José Mario Martínez: "Será que nossa progressiva deficiência algorítmica ao longo da vida representou uma vantagem evolutiva?"

Nos anos 50, crianças de nove anos aprendiam “a dividir”. Tratava-se de um procedimento bastante complicado. No começo, a criança deveria indicar o número de dígitos do dividendo que seria adequado para descobrir o primeiro dígito do resultado. Imediatamente, era necessário acertar esse primeiro dígito, o qual, ao ser multiplicado pelo divisor, deveria fornecer um produto que, após ser subtraído do número formado pelos dígitos selecionados no começo, deveria produzir um “resto” menor que o divisor. Para este processo, era imperioso saber a “tabuada” de cor. Realizado o primeiro passo, o resto antes obtido seria acrescido do seguinte dígito do dividendo, e o processo se repetia até esgotar seus dígitos. Dessa maneira, podia ser afirmado que o resultado era um número, e o resto era outro número necessariamente menor que o divisor. O processo se complicava se dividendo ou divisor não fossem números inteiros, ou no caso em que se desejasse um resultado com decimais depois da vírgula. Para estes casos, a criança era treinada com malabarismos específicos.

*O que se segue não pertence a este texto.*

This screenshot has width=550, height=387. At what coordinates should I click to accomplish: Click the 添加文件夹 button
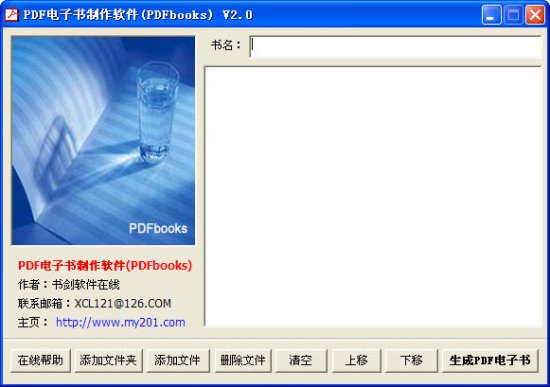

É provável que nenhuma criança entendesse o significado de dividir 37.432 por 0,0371. Entretanto, com maior ou menor destreza, todas aprendiam “a dividir”. Esta aprendizagem era posterior à de “multiplicar”, e ambas eram precedidas pelas habilidades de somar e subtrair. Antigos dogmas pedagógicos estabeleciam que, nos sete anos de ensino fundamental, as crianças deveriam dominar bem “as quatro operações”. O momento de aprender a calcular “a raiz quadrada” era esperado com ansiedade, nas aulas de matemática do ensino médio, por adolescentes ansiosos em descobrir o valor da hipotenusa conhecendo os catetos de um triângulo retângulo.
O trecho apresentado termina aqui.